3. Correctly implement the platform
Banks need to design their new platforms to be truly holistic and connected from day one and implement them as quickly as possible. Of course, they can’t redevelop all solutions in the blink of an eye, so having partners is key. Banks can choose from thousands of providers of all sizes from around the world, and they must evaluate their value properly. For example, they need to consider success, market maturity, the relevance of the met needs, and price.
Banks need to have client access and data because this is the only way they will be seen as solution providers and not sub-providers. If banks only give discounts on offers from external partners, there is a risk that the solution will be seen as simply a value-added product. With a comprehensive platform, however, banks would have the opportunity to exchange the offered solution and use the resulting knowledge in negotiations with other sub-providers. In addition, this would allow banks to increase their wealth of data and use it to further develop their offering. This would mean, for example, that clients would only need to log in once to benefit from the solutions.

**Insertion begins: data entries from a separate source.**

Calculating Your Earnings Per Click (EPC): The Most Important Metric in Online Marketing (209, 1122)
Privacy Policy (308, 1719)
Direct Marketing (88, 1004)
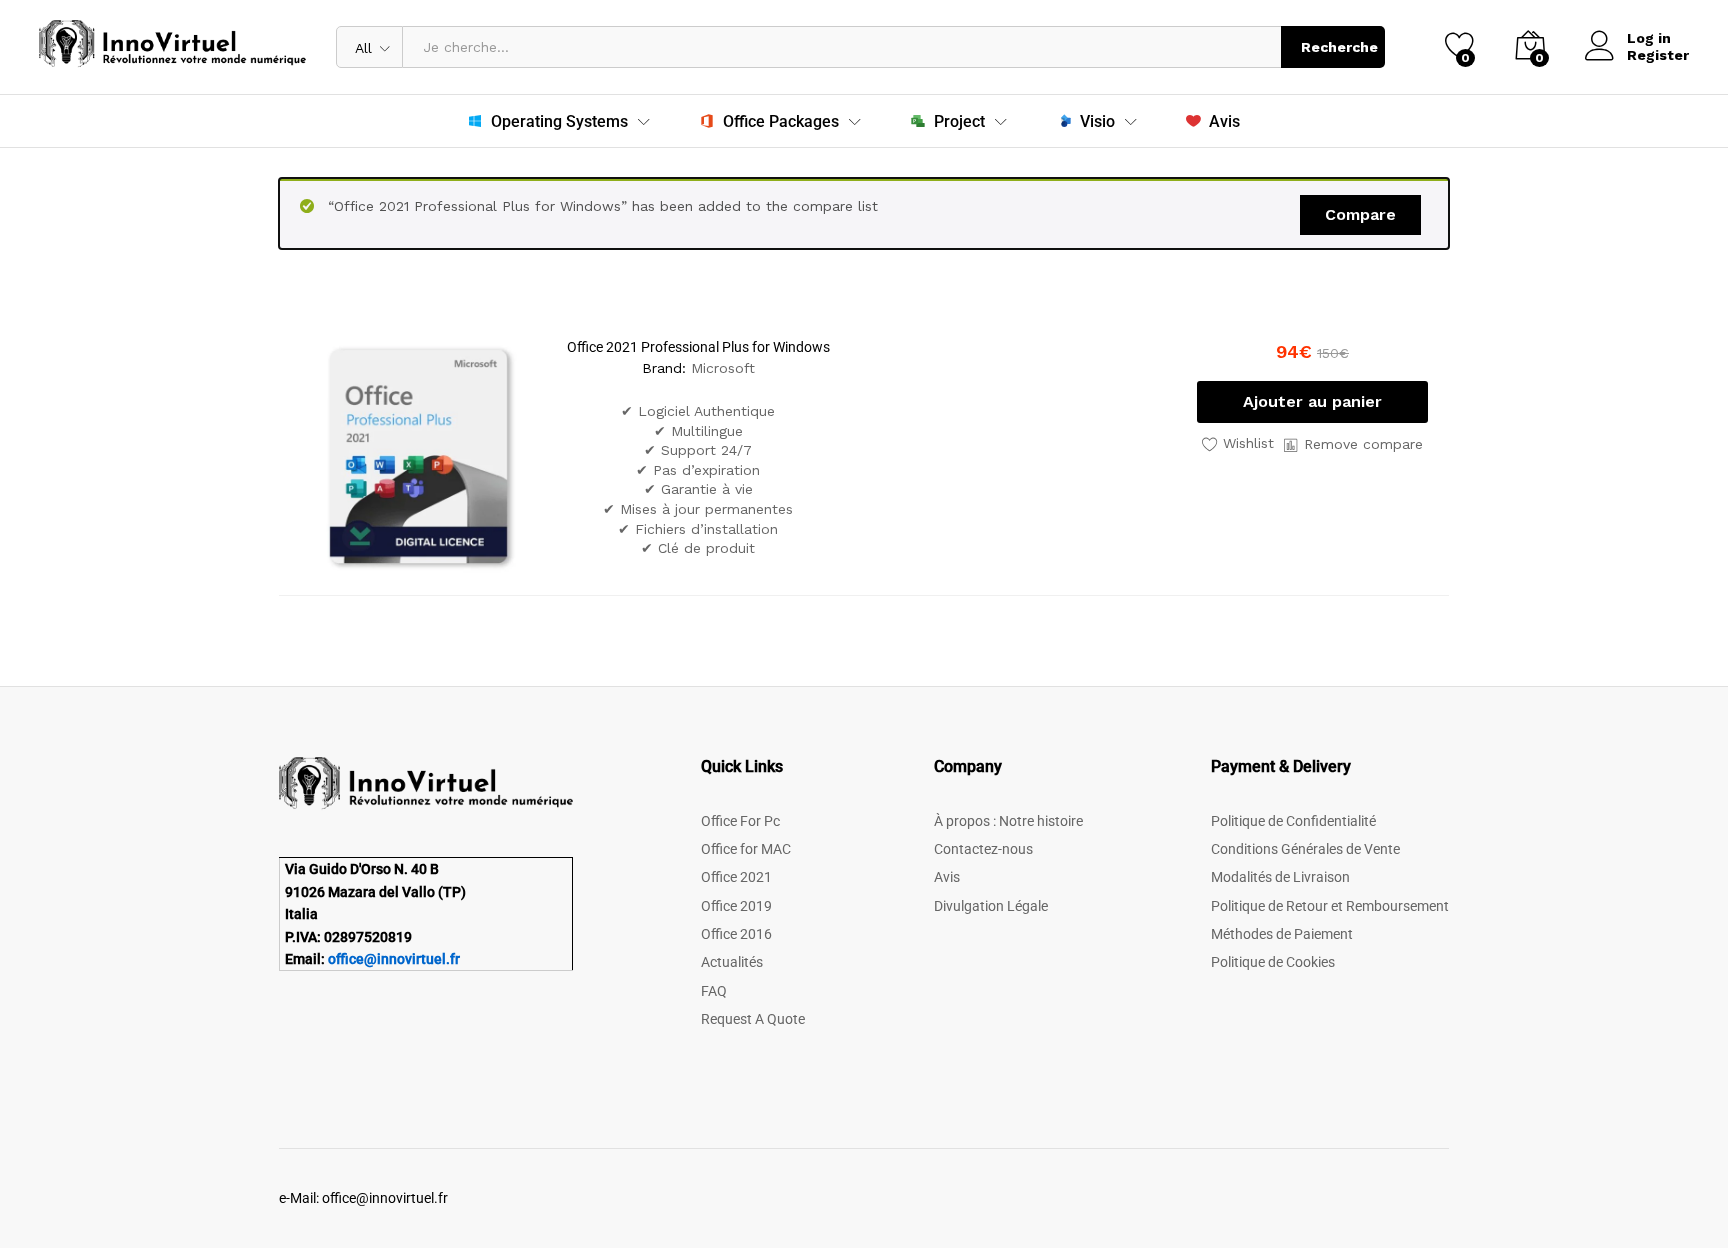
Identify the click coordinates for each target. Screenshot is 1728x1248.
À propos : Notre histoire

4. Monetize the platform effectively
Each newly developed offer should have a positive long-term impact on the company’s performance. This also applies to the platform concept. The most important thing banks need is a clear strategy. In the digital world, particularly in the platform business, the “winner takes it all” rule prevails. Therefore, short-term monetization is not very effective. Banks should make growth and network their top priorities and then focus on intelligent monetization, in line with the "First get reach, then get rich" approach.
Traditional banks must reinvent themselves
In the future, the frontrunners will be those that manage to evolve from a traditional bank into a platform. By offering tailored solutions in all six needs categories of B2B clients, banks can set themselves apart from the competition and generate sustainable income. With an attractive network instead of pure financial offers, they can generate significant added value for their clients. In the future, success means being much more than just a bank.